Characterization of the cystatin B gene promoter harboring the dodecamer repeat expanded in progressive myoclonus epilepsy, EPM1

• Published in: Gene Vol. 242; no. 1; pp. 65 - 73
• Main Authors: Alakurtti, Kirsi, Virtaneva, Kimmo, Joensuu, Tarja, Palvimo, Jorma J., Lehesjoki, Anna-Elina
• Format: Journal Article
• Language: English
• Published: Netherlands Elsevier B.V 25.01.2000
• Subjects: Animals; AP1; Base Sequence; COS Cells; CSTB gene; CTSB gene; Cystatin B; Cystatins - genetics; DNA - chemistry; DNA - genetics; DNA - metabolism; Electrophoretic mobility shift assay; EPM1 epilepsy; Gene Expression Regulation; Humans; Luciferace gene; Luciferases - genetics; Luciferases - metabolism; Minisatellite Repeats; Molecular Sequence Data; mRNA expression; Myoclonic Epilepsies, Progressive - genetics; Promoter Regions, Genetic - genetics; Protein Binding; Proto-Oncogene Proteins c-jun - metabolism; Recombinant Fusion Proteins - genetics; Recombinant Fusion Proteins - metabolism; Regulatory Sequences, Nucleic Acid; Repetitive Sequences, Nucleic Acid; RNA, Messenger - genetics; RNA, Messenger - metabolism; Sequence Analysis, DNA; Sp1; Sp1 Transcription Factor - metabolism; Transcription; Unverricht-Lundenborg type epilepsy; AP1; Transcription; MyoD, myosin D responsive element; fpu, footprinting units; CSTA, cystatin A; EPM1, progressive myoclonus epilepsy of Unverricht–Lundborg type; AP1, activator protein 1; mRNA expression; CSTB, cystatin B; Luciferace gene; Sp1; Electrophoretic mobility shift assay; CST3, cystatin C; PCR, polymerase chain reaction; Sp1, single binding protein 1; ARE, androgen response element; EMSA, electrophoretic mobility shift assay; AR, androgen receptor
• ISSN: 0378-1119; 1879-0038
• DOI: 10.1016/S0378-1119(99)00550-8

Mutations in the gene encoding cystatin B ( CSTB) are responsible for the primary defect in progressive myoclonus epilepsy of Unverricht–Lundborg type (EPM1). A novel and unique type of disease-causing mutation, an unstable dodecamer repeat expansion, accounts for the majority of EPM1 patients world-wide. This minisatellite repeat expansion, located in the putative promoter of CSTB 175 bp upstream from the translation initiation codon, appears to downregulate CSTB gene expression in vivo. We report here the characterization of the CSTB promoter using different promoter-luciferase gene constructs. Transient transfections of cultured mammalian cells suggest that the region from −670 to −1 bp from the translation initiation codon functions as the CSTB promoter.

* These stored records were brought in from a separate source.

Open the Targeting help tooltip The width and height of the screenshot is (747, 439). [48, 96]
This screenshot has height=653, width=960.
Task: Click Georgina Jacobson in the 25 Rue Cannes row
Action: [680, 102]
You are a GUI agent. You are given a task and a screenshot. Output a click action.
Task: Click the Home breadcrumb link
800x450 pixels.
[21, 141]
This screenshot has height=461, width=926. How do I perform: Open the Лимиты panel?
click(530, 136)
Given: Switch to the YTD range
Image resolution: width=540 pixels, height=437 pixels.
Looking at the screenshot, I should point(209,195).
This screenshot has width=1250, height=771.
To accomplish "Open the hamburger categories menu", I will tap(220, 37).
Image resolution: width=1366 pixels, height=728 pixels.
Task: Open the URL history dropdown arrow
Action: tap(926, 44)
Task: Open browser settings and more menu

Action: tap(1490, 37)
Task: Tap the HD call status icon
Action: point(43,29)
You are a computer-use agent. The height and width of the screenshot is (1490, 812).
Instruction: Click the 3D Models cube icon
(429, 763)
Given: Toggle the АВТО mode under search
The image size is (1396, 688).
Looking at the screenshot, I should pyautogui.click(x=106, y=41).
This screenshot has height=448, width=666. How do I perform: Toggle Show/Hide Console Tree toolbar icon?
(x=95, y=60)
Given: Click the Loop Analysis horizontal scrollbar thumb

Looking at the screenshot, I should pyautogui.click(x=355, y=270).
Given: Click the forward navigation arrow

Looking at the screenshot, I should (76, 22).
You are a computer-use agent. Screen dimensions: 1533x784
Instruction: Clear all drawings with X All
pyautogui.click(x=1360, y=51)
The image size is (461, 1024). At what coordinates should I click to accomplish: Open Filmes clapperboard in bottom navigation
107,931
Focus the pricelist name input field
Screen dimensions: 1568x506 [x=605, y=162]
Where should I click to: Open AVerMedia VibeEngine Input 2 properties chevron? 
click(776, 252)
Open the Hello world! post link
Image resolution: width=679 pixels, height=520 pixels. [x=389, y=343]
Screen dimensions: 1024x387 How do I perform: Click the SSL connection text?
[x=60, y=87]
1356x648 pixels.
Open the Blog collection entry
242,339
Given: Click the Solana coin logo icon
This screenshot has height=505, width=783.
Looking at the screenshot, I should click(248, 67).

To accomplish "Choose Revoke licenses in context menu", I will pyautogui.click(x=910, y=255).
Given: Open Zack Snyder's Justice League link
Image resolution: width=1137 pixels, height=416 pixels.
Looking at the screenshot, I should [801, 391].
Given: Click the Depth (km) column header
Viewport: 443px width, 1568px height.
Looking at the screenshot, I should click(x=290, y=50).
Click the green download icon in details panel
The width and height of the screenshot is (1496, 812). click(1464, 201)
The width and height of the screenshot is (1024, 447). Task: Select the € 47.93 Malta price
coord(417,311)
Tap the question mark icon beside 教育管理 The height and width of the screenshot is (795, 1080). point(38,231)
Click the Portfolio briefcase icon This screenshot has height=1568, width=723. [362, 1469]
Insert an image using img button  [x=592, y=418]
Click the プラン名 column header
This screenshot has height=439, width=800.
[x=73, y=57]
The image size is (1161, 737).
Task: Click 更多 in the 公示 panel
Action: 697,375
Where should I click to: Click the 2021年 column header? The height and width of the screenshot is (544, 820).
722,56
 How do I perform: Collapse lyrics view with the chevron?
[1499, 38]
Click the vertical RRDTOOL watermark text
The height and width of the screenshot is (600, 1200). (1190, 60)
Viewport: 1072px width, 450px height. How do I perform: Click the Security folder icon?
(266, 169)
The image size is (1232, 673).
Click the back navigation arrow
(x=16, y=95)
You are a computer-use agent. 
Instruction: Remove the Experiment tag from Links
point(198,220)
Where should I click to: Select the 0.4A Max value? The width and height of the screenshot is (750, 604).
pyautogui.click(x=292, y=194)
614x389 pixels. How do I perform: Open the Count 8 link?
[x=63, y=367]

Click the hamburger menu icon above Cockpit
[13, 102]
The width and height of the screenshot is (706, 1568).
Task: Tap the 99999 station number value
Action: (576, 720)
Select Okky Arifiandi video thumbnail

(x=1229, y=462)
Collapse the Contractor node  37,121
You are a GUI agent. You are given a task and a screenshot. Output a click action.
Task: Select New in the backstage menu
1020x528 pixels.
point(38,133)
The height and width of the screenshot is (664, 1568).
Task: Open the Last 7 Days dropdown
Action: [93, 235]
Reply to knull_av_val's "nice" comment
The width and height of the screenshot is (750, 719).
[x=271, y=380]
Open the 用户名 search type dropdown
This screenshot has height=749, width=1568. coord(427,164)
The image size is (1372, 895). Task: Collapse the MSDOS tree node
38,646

Active binding to five Sp1 and four AP1 sites as well as weak binding to an androgen response element (ARE) half site was demonstrated by electrophoretic mobility shift assays. The effect of the minisatellite expansion on the promoter activity was evaluated by comparing the activity of constructs containing wild-type and expanded alleles. An increase in the number of dodecamer units from three to 19 repeats lowered transcription in vitro by 10-fold. Northern analysis of lymphoblastoid RNA from individuals with ‘premutation’ length dodecamer repeat (12–17 copies) expansions showed decreased levels of CSTB mRNA expression. These data indicate that expansion of the dodecamer repeat located in the proximal promoter of CSTB severely disrupts the function of the promoter and thereby reduces transcription of CSTB.